### [DATA UNDER STUDY]
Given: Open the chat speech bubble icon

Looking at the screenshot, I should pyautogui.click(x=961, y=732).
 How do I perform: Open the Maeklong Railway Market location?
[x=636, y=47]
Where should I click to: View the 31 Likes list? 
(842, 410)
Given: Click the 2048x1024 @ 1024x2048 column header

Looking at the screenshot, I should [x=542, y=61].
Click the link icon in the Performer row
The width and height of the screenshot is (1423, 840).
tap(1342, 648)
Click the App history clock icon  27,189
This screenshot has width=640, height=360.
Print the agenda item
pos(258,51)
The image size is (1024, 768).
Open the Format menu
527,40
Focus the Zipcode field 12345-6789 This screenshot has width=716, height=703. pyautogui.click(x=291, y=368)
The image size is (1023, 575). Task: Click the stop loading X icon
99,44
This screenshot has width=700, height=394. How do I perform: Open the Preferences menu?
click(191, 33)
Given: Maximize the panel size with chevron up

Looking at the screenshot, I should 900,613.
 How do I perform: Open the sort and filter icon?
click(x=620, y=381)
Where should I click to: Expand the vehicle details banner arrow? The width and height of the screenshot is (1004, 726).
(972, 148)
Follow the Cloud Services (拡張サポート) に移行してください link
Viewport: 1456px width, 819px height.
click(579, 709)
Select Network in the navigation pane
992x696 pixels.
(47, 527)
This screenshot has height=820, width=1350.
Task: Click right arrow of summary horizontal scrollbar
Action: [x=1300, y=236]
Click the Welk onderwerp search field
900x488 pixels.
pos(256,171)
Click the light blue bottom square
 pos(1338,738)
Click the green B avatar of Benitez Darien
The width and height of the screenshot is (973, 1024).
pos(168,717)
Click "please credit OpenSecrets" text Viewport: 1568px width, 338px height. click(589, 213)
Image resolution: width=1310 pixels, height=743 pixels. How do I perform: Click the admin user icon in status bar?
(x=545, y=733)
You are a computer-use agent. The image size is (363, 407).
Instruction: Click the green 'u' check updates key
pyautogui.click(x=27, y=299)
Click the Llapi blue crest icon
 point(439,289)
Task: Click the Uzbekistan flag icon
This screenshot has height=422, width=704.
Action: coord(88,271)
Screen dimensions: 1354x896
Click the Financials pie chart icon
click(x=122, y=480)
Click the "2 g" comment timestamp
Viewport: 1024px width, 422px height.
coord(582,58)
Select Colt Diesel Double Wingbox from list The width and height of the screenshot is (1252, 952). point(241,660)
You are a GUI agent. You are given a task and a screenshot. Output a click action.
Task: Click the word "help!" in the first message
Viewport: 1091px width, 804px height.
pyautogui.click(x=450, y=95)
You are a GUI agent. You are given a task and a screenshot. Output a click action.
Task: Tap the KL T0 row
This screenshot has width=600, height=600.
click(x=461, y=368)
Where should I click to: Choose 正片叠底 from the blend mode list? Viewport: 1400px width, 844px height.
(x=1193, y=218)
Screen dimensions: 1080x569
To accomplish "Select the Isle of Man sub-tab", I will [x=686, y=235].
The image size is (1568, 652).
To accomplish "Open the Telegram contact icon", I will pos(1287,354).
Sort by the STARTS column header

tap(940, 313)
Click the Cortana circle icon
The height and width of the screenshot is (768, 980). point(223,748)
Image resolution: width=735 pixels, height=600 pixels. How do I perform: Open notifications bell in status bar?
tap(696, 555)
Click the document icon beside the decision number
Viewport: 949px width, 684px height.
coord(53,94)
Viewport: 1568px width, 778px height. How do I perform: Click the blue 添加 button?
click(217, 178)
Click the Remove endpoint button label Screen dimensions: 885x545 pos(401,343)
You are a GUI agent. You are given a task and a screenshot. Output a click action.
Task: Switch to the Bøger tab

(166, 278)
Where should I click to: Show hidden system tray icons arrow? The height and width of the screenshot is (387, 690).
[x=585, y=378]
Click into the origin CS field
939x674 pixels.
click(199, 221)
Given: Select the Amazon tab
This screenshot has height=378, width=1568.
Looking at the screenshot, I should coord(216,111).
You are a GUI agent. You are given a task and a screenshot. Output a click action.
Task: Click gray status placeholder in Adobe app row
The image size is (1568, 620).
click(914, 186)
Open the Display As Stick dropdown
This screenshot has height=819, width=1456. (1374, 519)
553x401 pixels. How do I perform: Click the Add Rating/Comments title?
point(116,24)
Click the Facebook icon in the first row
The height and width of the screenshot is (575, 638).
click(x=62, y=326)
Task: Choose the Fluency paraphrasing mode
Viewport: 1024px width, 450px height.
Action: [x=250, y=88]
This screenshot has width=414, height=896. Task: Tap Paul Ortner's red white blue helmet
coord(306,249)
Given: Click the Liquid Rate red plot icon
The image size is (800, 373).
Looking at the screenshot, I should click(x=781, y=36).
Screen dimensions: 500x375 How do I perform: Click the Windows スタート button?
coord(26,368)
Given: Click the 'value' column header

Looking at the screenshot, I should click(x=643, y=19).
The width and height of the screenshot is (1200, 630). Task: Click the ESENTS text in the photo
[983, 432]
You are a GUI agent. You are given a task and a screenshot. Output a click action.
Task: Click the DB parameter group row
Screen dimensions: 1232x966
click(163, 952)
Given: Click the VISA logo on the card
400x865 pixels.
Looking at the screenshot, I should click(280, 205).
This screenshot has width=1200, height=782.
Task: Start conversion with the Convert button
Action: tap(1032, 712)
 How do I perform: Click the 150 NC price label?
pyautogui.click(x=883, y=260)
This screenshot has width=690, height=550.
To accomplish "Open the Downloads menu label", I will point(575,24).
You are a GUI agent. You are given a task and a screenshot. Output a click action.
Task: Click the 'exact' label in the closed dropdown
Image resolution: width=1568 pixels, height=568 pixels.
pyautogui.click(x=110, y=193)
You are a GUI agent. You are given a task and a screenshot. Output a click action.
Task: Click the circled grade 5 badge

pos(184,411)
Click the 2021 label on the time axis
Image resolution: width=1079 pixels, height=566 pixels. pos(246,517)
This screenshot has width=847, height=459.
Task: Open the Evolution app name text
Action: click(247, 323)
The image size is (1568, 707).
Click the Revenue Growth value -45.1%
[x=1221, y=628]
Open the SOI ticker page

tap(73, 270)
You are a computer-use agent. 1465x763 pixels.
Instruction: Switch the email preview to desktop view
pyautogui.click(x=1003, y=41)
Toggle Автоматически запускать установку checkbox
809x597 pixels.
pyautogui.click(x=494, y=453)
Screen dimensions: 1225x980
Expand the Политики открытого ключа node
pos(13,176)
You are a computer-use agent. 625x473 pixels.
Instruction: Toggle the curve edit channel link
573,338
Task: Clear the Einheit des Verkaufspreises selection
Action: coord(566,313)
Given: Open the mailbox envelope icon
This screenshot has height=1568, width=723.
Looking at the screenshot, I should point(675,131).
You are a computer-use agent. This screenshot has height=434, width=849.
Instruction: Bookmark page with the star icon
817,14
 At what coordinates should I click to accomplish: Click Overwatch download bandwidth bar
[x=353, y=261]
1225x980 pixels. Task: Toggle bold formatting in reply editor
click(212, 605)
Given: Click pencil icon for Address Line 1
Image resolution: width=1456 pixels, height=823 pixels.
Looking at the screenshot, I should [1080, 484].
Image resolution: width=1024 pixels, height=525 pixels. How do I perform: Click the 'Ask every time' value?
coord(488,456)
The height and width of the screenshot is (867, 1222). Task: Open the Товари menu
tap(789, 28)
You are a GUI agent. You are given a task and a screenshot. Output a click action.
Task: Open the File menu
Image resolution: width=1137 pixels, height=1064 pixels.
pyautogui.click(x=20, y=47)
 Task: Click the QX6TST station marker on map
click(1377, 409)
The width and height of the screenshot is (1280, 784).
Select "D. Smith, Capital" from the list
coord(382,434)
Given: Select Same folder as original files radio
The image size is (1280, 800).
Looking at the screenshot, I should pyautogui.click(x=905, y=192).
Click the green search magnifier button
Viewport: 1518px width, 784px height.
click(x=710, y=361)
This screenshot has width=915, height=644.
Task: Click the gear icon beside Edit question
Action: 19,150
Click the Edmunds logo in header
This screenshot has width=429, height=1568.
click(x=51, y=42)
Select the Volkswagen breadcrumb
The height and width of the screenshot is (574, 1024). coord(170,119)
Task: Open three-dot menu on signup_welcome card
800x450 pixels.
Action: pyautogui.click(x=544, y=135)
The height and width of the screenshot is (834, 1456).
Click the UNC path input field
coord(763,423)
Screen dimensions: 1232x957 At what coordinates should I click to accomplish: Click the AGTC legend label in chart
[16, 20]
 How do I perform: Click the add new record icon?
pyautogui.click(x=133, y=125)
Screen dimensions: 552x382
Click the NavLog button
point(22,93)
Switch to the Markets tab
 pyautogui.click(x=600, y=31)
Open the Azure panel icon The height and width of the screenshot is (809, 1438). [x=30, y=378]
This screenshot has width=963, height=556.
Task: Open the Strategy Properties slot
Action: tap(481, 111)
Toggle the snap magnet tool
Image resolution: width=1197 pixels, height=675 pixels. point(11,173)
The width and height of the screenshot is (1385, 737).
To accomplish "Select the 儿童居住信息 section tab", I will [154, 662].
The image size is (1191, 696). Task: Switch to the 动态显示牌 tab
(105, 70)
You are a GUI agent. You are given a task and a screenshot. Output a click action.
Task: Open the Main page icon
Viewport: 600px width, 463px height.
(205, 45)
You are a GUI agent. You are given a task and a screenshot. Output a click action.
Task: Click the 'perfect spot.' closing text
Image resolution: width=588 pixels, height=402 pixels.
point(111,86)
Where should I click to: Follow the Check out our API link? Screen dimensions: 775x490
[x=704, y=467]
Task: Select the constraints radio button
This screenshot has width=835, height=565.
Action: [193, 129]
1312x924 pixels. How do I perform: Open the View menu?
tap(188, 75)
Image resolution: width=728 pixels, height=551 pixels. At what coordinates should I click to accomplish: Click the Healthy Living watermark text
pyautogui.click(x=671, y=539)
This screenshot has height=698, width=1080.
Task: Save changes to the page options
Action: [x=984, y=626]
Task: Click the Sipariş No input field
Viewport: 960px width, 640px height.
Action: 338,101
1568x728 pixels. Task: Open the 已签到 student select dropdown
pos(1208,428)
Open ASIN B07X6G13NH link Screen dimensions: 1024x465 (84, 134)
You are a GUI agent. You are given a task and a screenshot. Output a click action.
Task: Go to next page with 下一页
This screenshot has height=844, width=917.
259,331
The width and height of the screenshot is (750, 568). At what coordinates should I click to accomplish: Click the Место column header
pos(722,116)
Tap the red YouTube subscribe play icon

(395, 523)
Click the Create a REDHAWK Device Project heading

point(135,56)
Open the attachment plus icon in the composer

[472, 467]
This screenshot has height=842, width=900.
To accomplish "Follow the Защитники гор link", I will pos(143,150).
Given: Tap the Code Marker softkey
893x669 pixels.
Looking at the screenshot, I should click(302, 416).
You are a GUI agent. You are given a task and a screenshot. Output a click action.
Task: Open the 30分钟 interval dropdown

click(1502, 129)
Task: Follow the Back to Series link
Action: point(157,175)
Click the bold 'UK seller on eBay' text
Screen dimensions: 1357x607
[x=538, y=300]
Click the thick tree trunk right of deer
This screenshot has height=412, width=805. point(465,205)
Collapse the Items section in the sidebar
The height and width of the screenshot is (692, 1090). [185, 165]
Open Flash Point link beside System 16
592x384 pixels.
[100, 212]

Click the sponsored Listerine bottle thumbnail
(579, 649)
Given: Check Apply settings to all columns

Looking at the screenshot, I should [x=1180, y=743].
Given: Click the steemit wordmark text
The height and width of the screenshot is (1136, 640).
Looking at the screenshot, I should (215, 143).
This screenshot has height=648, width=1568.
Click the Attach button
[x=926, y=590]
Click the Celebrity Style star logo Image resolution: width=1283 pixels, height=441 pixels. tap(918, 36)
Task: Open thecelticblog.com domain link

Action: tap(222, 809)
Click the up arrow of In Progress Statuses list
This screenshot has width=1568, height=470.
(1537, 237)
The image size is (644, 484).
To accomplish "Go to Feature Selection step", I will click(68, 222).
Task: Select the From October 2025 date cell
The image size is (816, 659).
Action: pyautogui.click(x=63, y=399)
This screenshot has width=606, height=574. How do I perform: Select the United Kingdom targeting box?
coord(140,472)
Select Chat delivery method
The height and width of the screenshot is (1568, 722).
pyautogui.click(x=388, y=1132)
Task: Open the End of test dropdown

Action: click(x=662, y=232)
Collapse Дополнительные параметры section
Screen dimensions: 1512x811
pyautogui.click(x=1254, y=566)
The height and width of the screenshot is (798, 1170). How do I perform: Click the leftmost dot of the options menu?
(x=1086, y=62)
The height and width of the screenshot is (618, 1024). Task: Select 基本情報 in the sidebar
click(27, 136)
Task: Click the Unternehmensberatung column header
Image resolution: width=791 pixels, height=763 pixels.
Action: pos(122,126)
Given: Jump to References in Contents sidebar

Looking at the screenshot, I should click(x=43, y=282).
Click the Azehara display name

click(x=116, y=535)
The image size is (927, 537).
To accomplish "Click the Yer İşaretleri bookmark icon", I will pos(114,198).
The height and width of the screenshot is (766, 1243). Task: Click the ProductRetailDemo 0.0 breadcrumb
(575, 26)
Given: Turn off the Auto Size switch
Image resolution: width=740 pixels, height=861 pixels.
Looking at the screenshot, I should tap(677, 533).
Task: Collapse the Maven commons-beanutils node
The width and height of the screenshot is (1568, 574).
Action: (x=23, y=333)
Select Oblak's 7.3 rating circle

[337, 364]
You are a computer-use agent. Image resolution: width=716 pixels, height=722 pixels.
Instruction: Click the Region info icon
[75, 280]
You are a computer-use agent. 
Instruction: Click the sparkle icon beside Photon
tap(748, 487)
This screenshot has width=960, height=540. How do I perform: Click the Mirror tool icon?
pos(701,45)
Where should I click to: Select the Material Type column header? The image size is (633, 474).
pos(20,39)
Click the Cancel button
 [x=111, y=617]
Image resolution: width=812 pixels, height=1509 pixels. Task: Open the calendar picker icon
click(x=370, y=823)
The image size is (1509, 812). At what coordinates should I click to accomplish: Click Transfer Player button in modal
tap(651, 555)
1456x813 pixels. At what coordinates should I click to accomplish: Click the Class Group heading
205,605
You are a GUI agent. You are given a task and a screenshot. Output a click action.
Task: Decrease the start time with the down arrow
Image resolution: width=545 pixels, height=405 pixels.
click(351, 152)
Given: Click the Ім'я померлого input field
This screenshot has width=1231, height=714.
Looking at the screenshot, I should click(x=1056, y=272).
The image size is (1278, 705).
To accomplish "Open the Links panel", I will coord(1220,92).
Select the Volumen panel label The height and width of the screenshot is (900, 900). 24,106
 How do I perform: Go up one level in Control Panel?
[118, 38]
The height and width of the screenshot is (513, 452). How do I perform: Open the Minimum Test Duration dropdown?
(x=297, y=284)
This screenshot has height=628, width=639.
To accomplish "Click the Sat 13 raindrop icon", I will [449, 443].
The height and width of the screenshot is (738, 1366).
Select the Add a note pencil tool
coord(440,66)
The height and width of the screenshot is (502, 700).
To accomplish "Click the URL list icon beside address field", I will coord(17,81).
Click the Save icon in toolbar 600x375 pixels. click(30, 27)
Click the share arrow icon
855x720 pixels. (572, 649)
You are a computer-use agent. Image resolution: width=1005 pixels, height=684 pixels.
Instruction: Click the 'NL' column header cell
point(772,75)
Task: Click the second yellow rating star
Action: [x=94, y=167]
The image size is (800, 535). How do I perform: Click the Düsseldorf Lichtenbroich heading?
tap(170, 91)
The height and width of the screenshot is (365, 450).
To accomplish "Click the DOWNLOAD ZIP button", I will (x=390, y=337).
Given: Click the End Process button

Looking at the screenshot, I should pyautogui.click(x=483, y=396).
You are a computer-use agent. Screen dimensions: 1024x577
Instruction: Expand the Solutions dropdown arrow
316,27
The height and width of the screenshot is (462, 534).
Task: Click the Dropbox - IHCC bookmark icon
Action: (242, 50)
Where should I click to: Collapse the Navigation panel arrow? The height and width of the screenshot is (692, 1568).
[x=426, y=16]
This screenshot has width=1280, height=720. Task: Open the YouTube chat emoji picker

### [THE TASK]
Would you print exactly and only the lines of the material above that run from the line with "Instruction: Switch the" through the line with "Given: Open the mailbox envelope icon", both included?

### [YOUR SOLUTION]
Instruction: Switch the email preview to desktop view
pyautogui.click(x=1003, y=41)
Toggle Автоматически запускать установку checkbox
809x597 pixels.
pyautogui.click(x=494, y=453)
Screen dimensions: 1225x980
Expand the Политики открытого ключа node
pos(13,176)
You are a computer-use agent. 625x473 pixels.
Instruction: Toggle the curve edit channel link
573,338
Task: Clear the Einheit des Verkaufspreises selection
Action: coord(566,313)
Given: Open the mailbox envelope icon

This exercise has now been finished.